Title Screen for MS-DOS version of Rogue, 1984 (click
to enlarge)
The goal in Rogue is simple: explore the Dungeons of Doom and retrieve the fabled Amulet of Yendor. Each floor's rooms and connecting passages are randomly generated when you enter the levels, as well as the monsters and items contained in them. Everything in Rogue is represented by a character in the standard ASCII character set. For example, your character is represented by an @ symbol. Monsters are represented by capital letters (B is a bat, R is a rattlesnake, etc.). Punctuation marks represent different items or special locations (] is armor, ? is a magic scroll, % is a staircase, etc.) You can use the arrow keys or the "hjklyubn" set of keys to move your character around in the dungeon--moving your character into a monster attacks it. The map of each dungeon level starts out empty, but it fills in as you explore.
Rogue truly is the granddaddy of computer role-playing games. Your character has a single statistic, Strength, which affects the speed with which you can dispatch your foes. Strength can be reduced by certain monsters and poison dart traps and can only be recovered by using a Strength potion. You character also has hit points, reflecting the total amount of damage you can take before death. Both hit points and strength are affected by your experience level; the more monsters you vanquish, the higher your experience level, and therefore the higher your maximum strength and hit points. Sound familiar?

Weak with hunger, my character attacks a Rattlesnake
on dungeon level 6,
trying to reach the food behind it (click to enlarge)
There's not much information out there on Rogue, due to its age and relative obscurity. However, I have found the following sites.
The Dungeons of Doom: Maintained by Edwin Rots in the Netherlands, this site is a great starter site for players just starting their journey for the Amulet. There's information here on the different monsters and items that populate the dungeon, as well as an online guidebook complete with hints for beginners.
The Rogue Home Page: Maintained by Boudewijn Waijers, also in the Netherlands, this site is download central for Rogue. Versions of Rogue for MS-DOS, Macintosh, Amiga, and Linux are available here, as well as a zipped spoiler list for the MS-DOS version. (The Macintosh version appears to be a graphical interpretation of the original, which may not have all of the monsters represented.) I've played the MS-DOS version from this site, and some of the characters have been replaced by small bitmap graphics (a little smiley face for your character, for example), but otherwise it is identical to the original UNIX release.

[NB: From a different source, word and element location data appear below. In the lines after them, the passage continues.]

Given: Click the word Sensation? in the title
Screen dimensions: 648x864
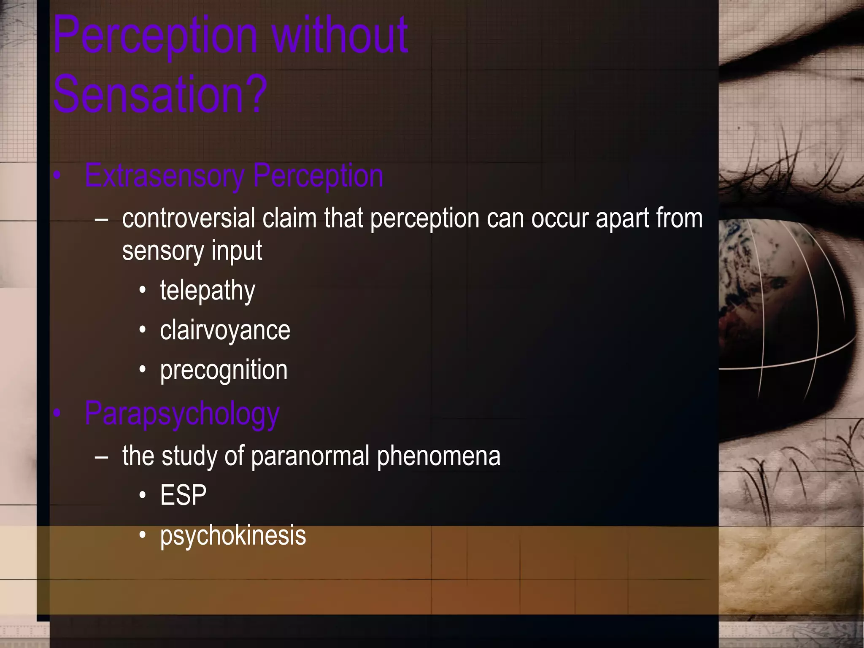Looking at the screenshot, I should (160, 94).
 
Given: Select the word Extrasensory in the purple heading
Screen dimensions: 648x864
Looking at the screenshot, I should (164, 176).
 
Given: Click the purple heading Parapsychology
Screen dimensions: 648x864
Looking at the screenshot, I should (182, 414).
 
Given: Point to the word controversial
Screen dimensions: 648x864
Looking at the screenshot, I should (189, 219).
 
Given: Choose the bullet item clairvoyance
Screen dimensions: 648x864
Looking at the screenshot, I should (225, 330).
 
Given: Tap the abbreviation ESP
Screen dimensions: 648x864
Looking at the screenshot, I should (183, 495).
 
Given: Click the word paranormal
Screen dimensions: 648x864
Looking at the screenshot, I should (310, 456).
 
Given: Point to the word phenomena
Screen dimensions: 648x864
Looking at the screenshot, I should (438, 456).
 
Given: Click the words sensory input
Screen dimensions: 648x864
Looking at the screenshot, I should (192, 251).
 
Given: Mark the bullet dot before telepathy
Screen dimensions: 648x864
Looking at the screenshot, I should (143, 290).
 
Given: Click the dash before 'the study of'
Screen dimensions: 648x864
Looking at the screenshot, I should (102, 456).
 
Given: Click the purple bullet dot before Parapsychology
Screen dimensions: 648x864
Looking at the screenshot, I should (57, 414).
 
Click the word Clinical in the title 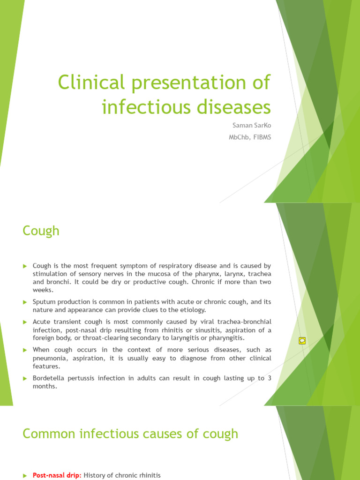(x=91, y=83)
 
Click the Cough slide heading (x=41, y=231)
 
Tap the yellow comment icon (x=302, y=341)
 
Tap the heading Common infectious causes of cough (x=130, y=434)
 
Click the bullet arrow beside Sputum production (x=26, y=302)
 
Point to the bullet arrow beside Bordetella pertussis (x=26, y=378)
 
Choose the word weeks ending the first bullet (x=43, y=290)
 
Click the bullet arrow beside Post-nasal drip (x=26, y=476)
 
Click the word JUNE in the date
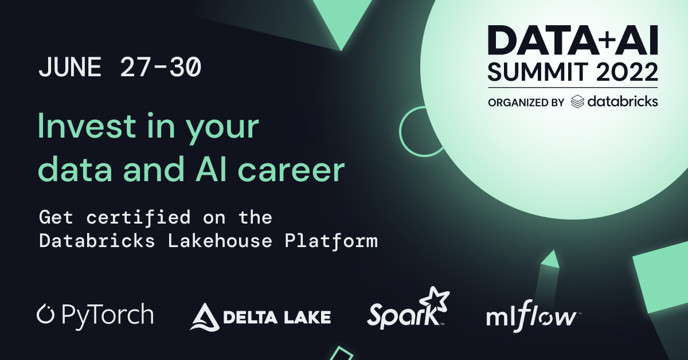point(70,67)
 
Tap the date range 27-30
point(161,67)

PocketRogue by Takebayashi Tomoaki; iRogue by Half-Dead Spider Entertainment: Both of these links are for versions of Rogue that have been ported to the Palm Pilot. I've used tried both of these, with success, on my Palm IIIx: PocketRogue is fast and small, but iRogue has some very nice features that add to the experience.
Let me remind you that all of the available versions of Rogue are free!
I'll be honest--I haven't retrieved the Amulet of Yendor yet, but I'm still trying. I'm of the opinion that very few people have successfully completed this mission over the last twenty years, which makes it all the more enticing.